Agrium proxy battle escalates over new directors

Fertilizer firm skirts list of five recommendations by activist hedge fund and appoints two new directors to board

Agrium, North America’s largest fertilizers dealer, has ignored five director nominees supported by New York-based activist hedge fund Jana Partners and appointed two of its own in the latest move in an escalating proxy battle.

Agrium appointed retired Deere & Co executive David Everitt and Mayo Schmidt, the former chief executive of Viterra, to its board over the objections of Jana, Agrium’s biggest shareholder with a stake of more than 6 percent. Jana says the company needs to appoint more independent directors with extensive industry experience.

‘For more than six years, Agrium rejected the need for industry experience,’ Jana says in a statement reacting to the naming of Everitt and Schmidt. ‘Then in response to growing shareholder pressure, it acknowledged the need for such experience and said it would look for such directors.’ But the company said ‘such directors would not question the company’s prior performance or strategy.’
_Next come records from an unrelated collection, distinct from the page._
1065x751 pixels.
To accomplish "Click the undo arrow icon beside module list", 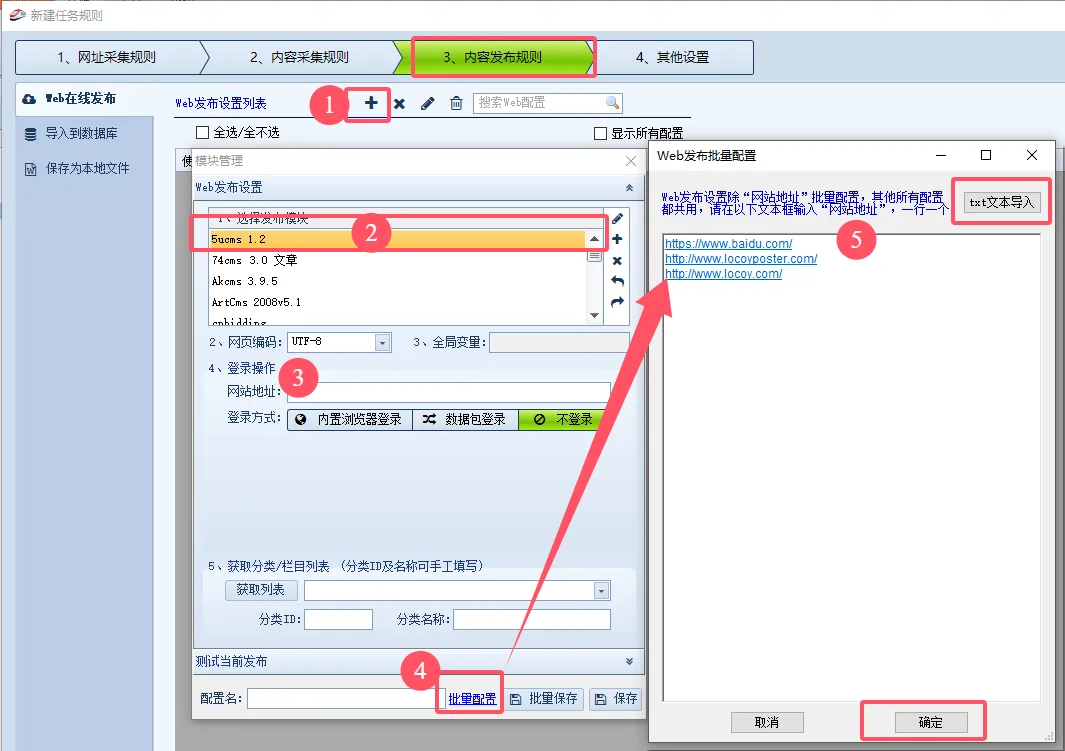I will coord(617,281).
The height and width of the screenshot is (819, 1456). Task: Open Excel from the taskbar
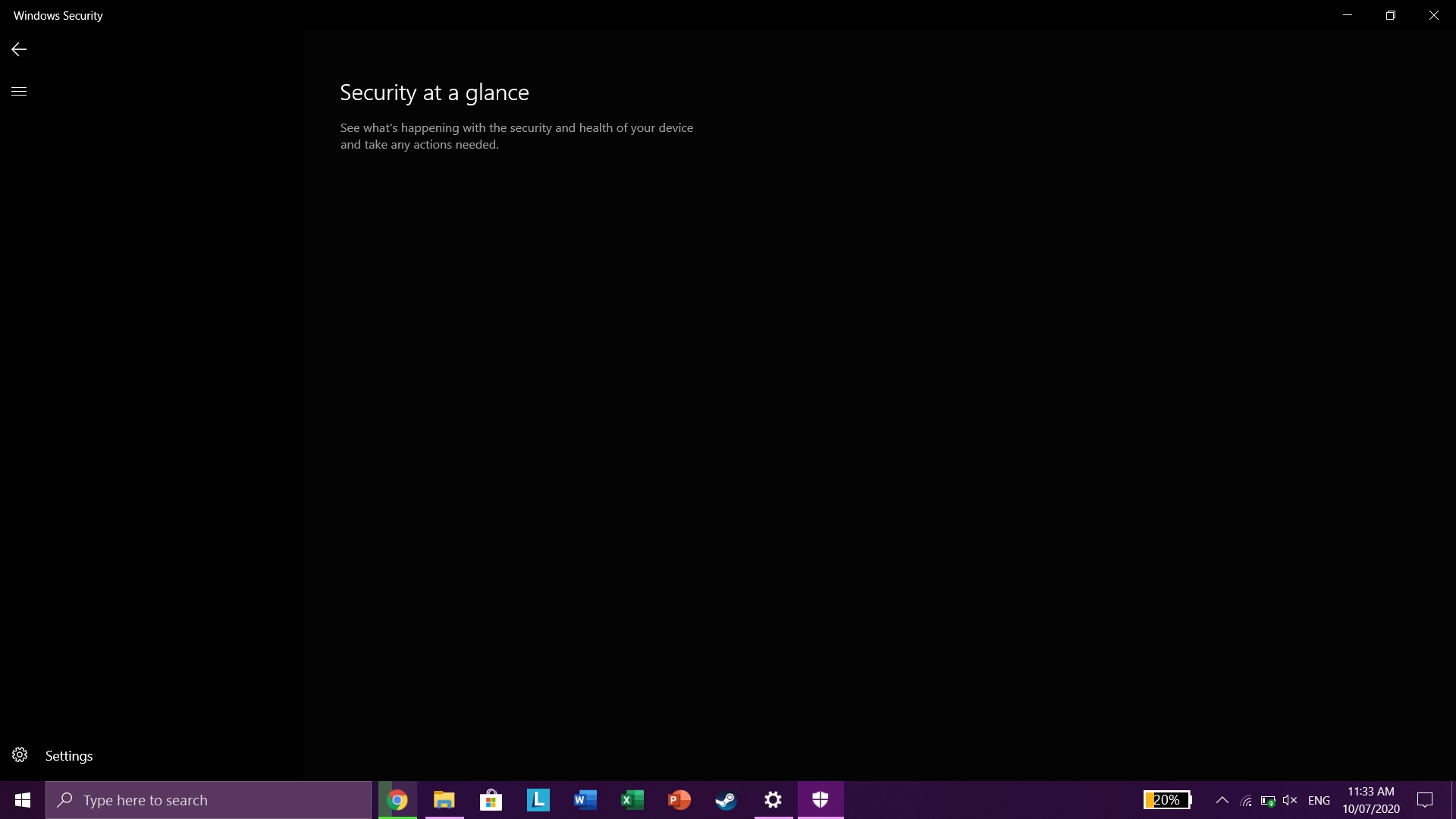point(632,800)
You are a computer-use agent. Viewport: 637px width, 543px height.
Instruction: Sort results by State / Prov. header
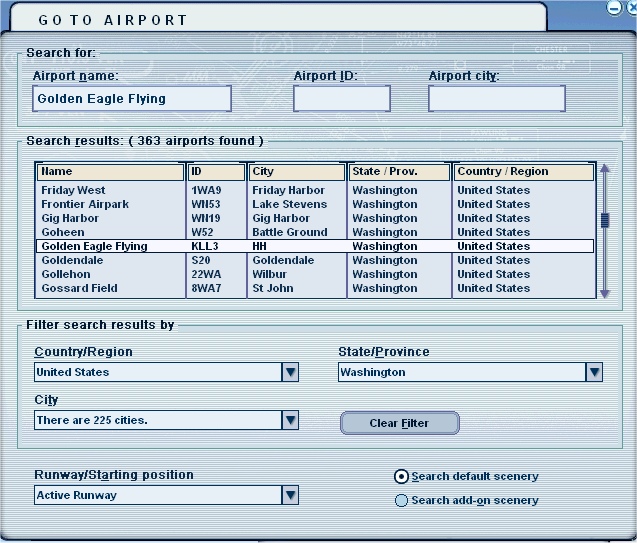point(399,172)
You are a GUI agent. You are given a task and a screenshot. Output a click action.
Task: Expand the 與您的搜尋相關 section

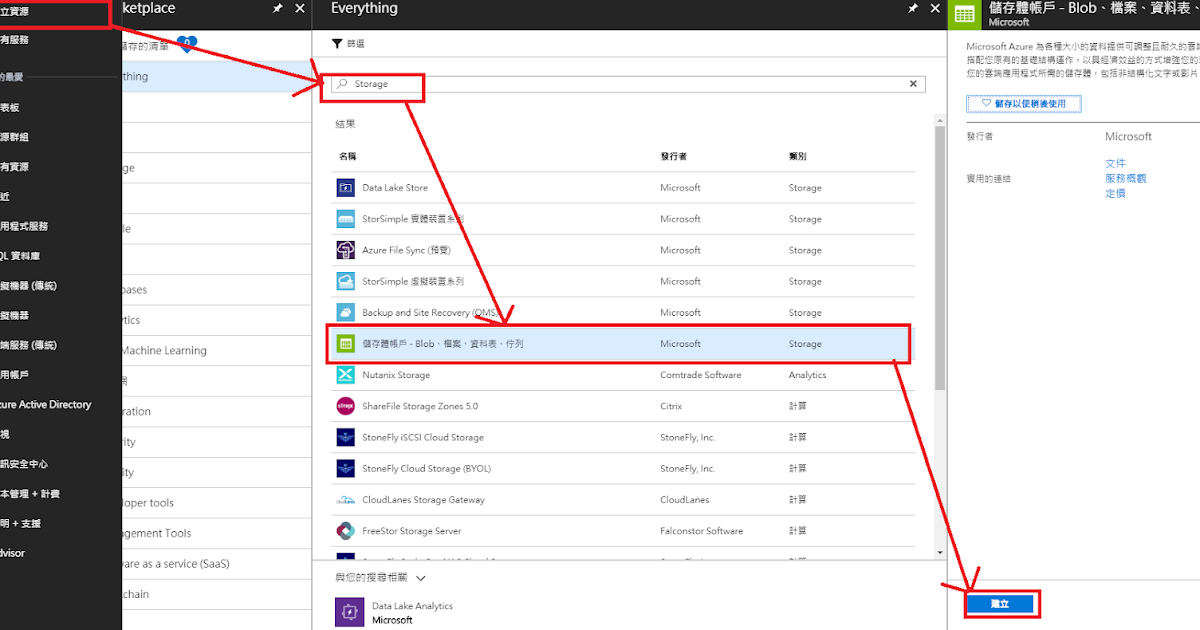point(420,577)
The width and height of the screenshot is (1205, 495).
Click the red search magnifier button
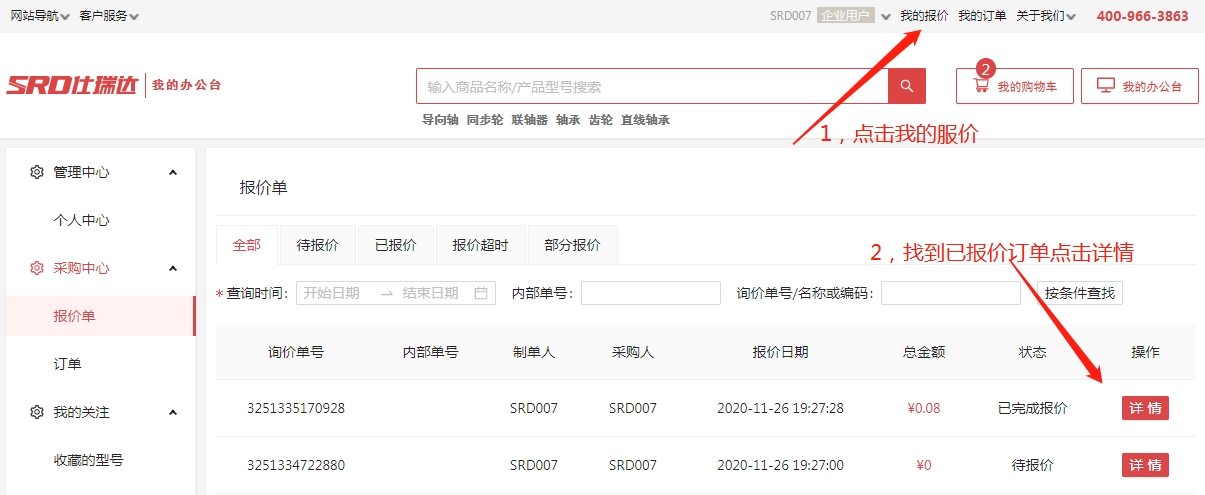click(x=906, y=86)
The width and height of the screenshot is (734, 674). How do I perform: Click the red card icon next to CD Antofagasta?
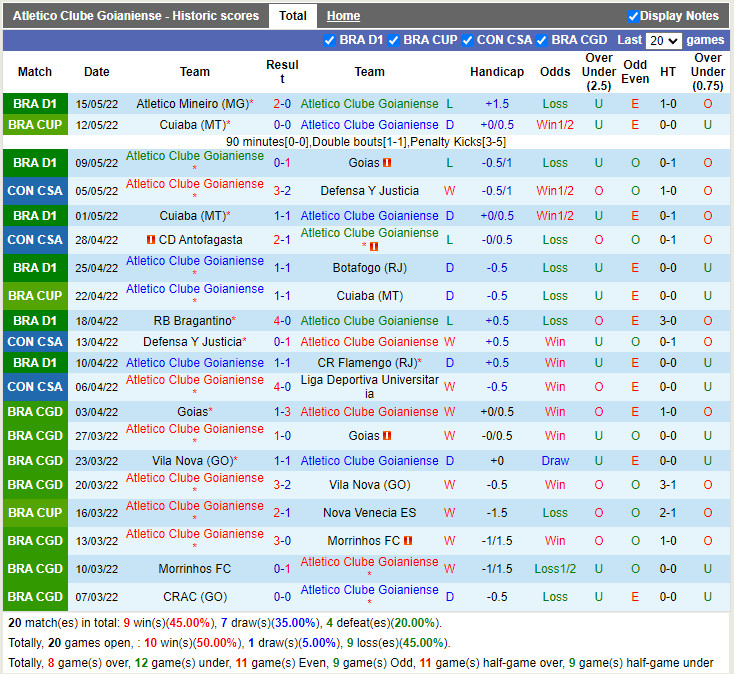pyautogui.click(x=152, y=240)
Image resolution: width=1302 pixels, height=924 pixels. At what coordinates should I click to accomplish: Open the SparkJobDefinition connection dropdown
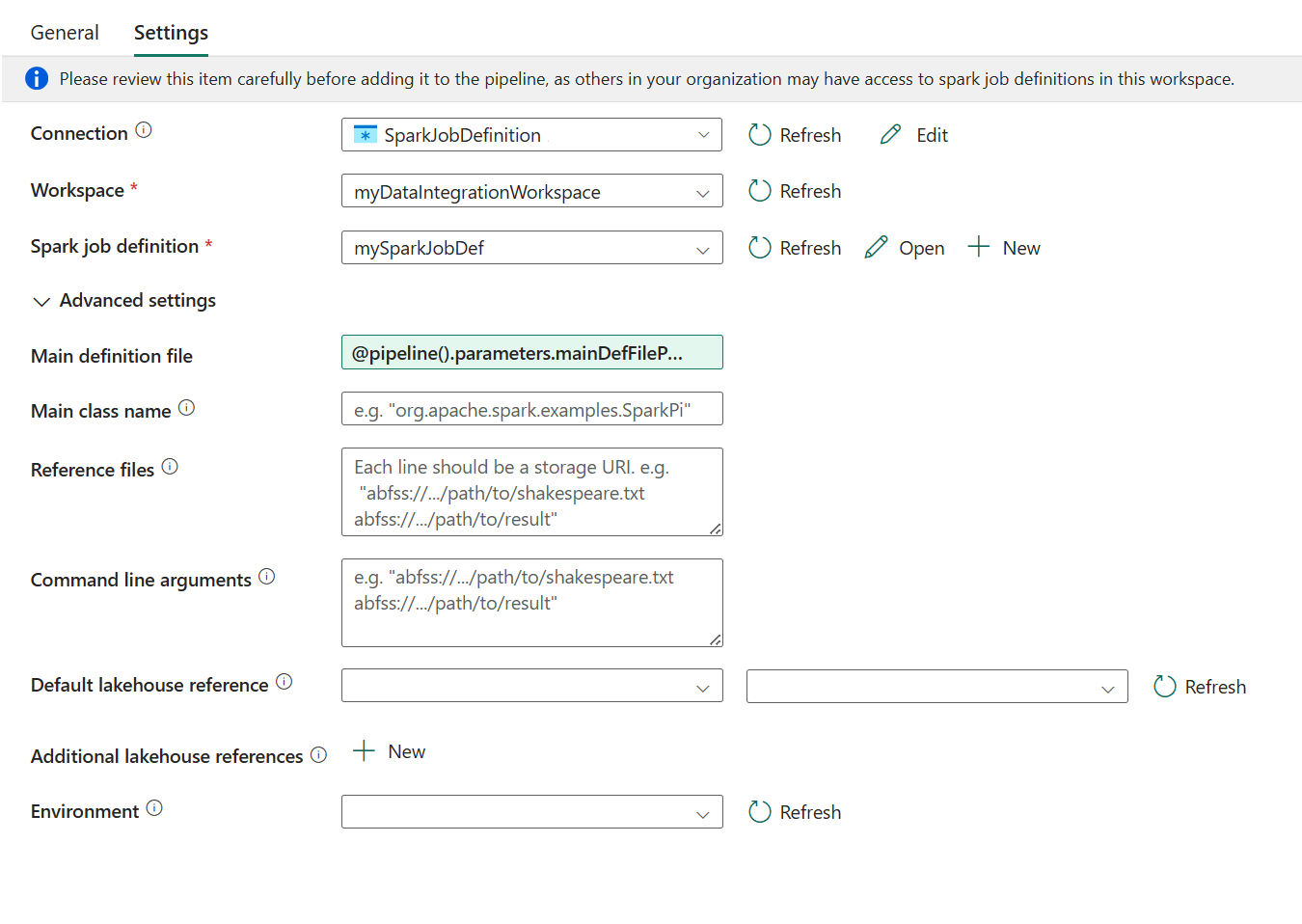(531, 135)
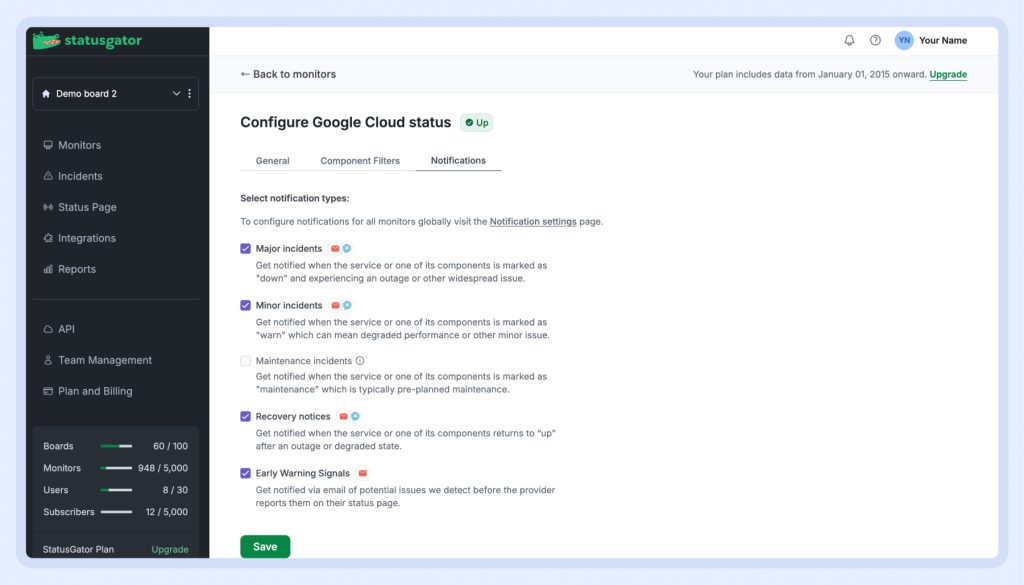The width and height of the screenshot is (1024, 585).
Task: Open the board three-dot options menu
Action: [190, 94]
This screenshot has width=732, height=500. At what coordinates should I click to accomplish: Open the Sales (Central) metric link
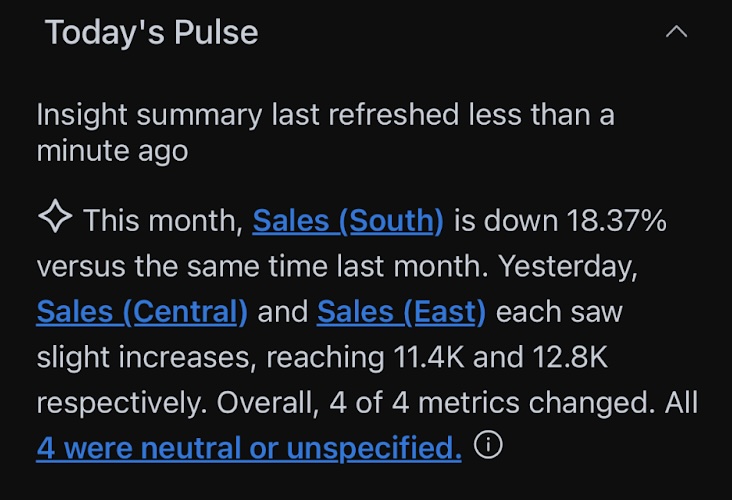(x=142, y=312)
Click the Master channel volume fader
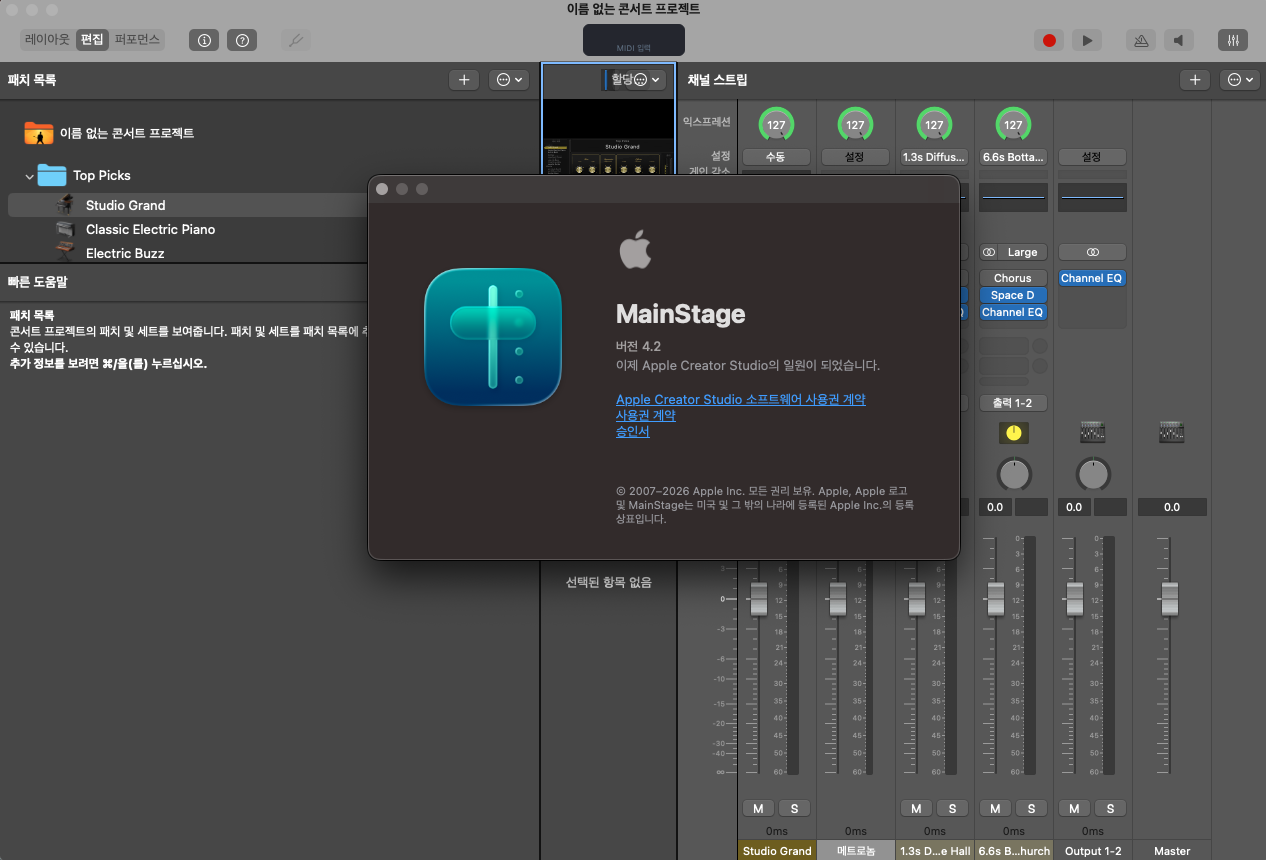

The activist hedge fund accused Alberta-based Agrium of announcing ‘two new directors who apparently meet management’s criteria for board service by embracing an unquestioned status quo despite the clear opportunities for value creation that shareholders have rallied around.’

Jana has been fighting Agrium to persuade the company to spin off its retail arm, appoint new directors and carry out a series of policy changes to boost profitability. Agrium reported in November that third quarter profits plunged 56 percent due to downtime at its potash operations and one-off charges.

Jana also denies Agrium’s assertion made earlier this week that the company held three days of discussions with the hedge fund to reach a resolution but that talks broke down after Jana rejected a proposed settlement.

‘In advance of announcing these directors, Agrium reached out to Jana in order to determine whether there was a basis for resolution of the proxy battle,’ Agrium says in a note to investors. ‘The parties discussed settlement for three days premised upon Jana’s agreement to stand down from its pursuit of a break-up of Agrium, along with its other activist initiatives, in return for Jana naming one of its director nominees to the Agrium board of directors. After agreeing, at the last minute Jana reneged and insisted on two director nominees.’

Jana claims it did, indeed, agree to talks but on premises that turned out to be ‘false’. The hedge fund maintains it agreed to talks after Agrium said it would consider addressing performance issues raised by Jana but that ‘Agrium then refused to commit itself to addressing any of the performance issues raised by Jana, and also revealed the names of new directors who Jana believes are insufficient to address the Agrium board’s insufficiencies.’